■ What you need to do: Go through the data below and gather each line containing "Given".

[Excerpts from a dataset]

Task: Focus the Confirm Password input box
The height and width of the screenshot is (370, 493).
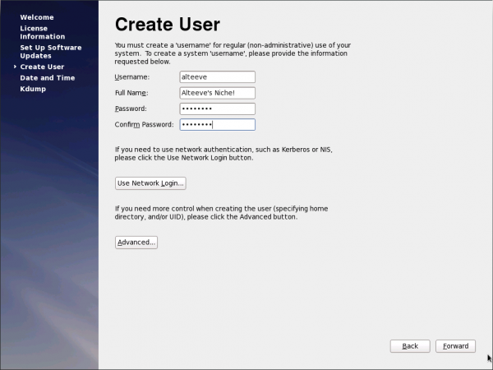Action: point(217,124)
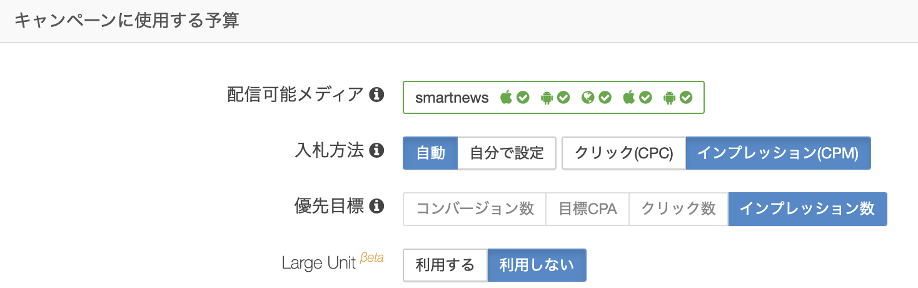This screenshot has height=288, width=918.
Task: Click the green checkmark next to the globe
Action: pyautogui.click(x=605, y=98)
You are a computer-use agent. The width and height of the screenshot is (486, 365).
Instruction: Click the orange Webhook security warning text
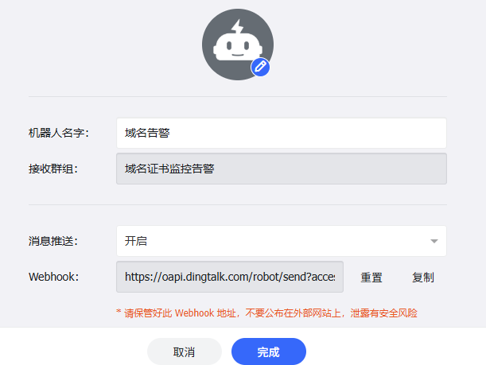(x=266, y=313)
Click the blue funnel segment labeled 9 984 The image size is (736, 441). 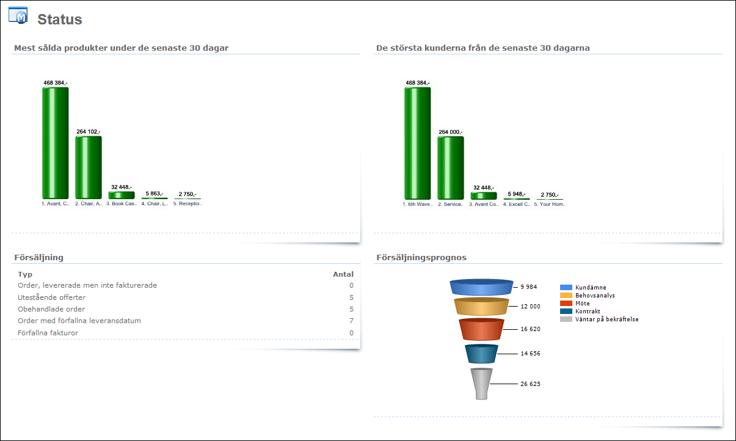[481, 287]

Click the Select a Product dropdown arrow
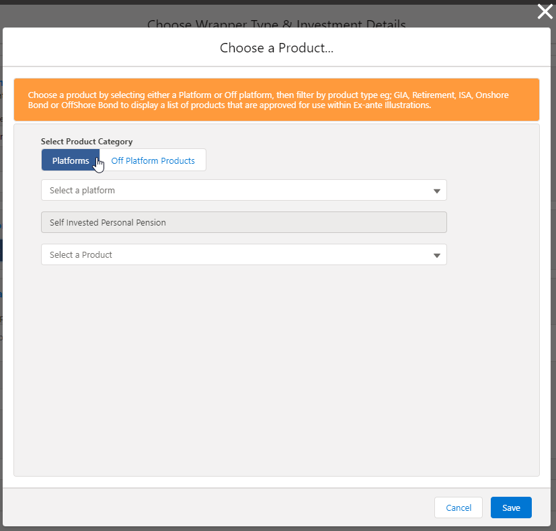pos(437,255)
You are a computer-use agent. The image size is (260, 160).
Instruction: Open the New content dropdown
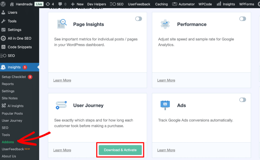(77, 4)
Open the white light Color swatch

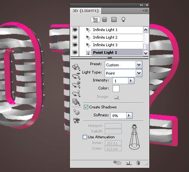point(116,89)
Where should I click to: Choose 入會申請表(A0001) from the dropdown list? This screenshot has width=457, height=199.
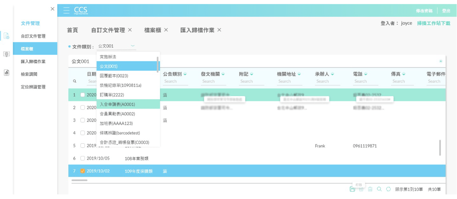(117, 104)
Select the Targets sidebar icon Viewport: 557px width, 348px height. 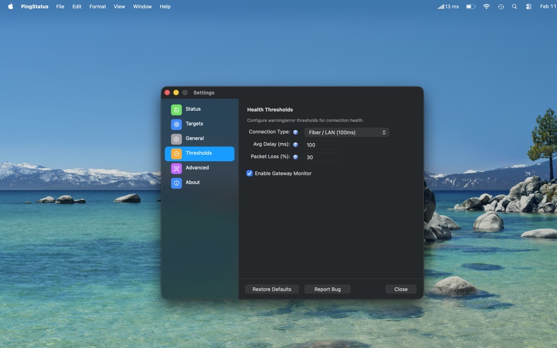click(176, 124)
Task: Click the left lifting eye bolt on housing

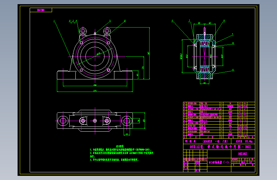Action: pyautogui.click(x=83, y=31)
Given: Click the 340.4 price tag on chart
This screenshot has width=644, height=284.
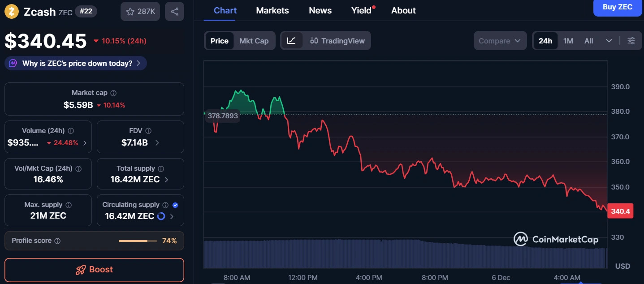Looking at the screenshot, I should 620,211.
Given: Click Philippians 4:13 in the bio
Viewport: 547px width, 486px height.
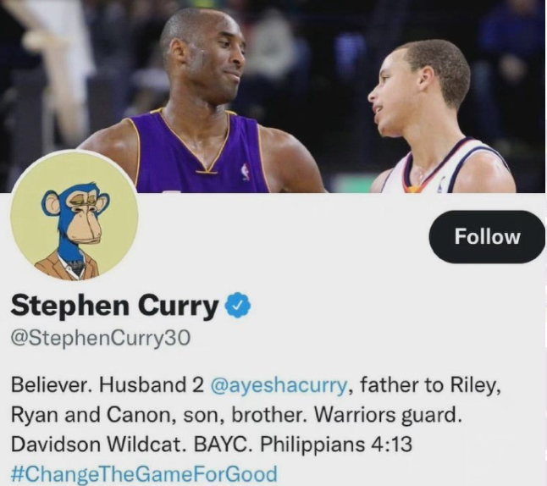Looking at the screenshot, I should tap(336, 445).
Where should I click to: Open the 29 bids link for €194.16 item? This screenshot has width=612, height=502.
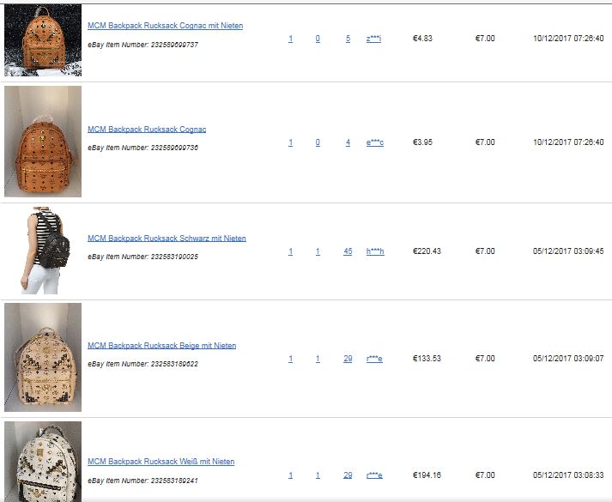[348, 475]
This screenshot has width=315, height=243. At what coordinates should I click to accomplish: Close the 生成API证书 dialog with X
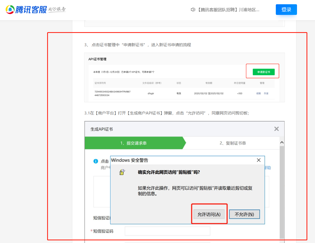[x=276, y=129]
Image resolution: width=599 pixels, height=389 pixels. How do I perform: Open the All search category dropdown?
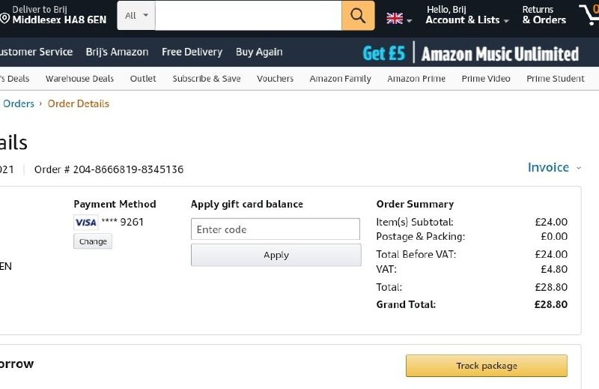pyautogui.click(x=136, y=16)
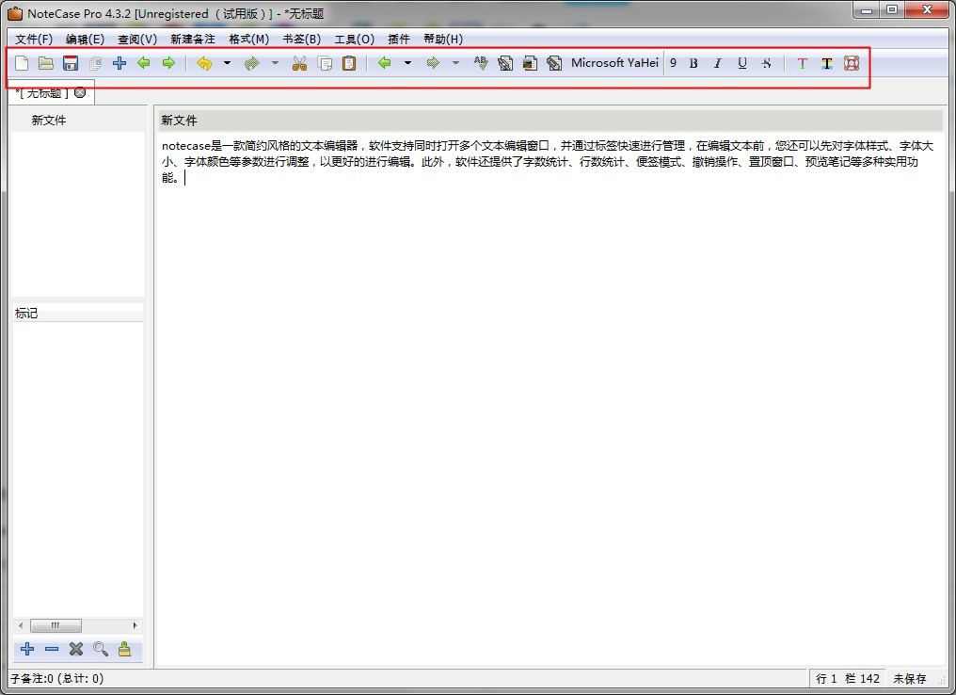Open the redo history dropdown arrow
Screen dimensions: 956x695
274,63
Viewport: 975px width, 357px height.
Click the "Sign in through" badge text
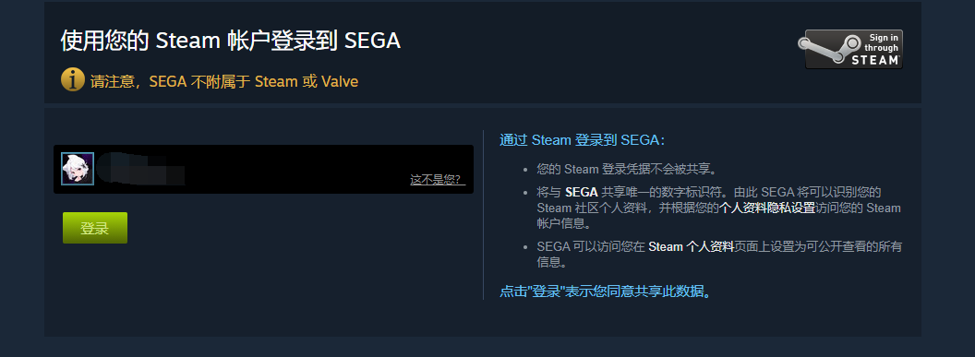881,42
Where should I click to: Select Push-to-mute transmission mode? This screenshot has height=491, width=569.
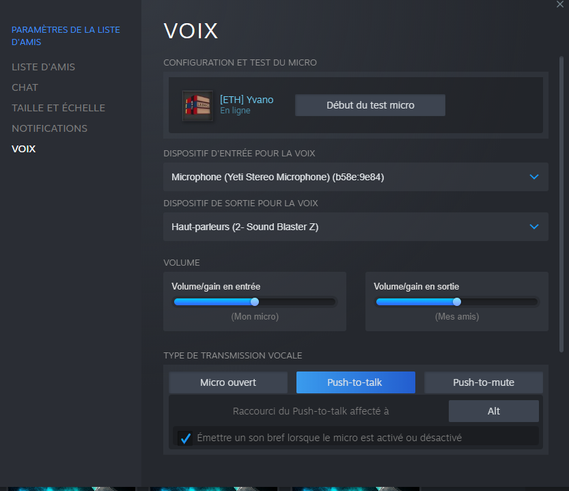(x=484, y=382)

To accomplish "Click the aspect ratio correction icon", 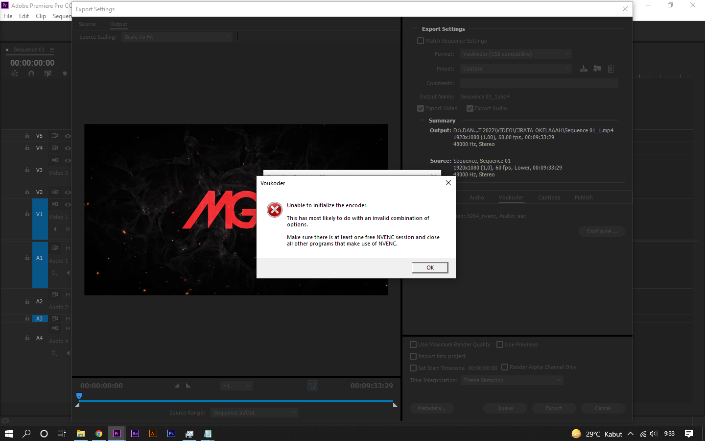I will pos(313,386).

■ Solution to the exercise:
Given: Click the 340.4 price tag on chart
Given: Click Philippians 4:13 in the bio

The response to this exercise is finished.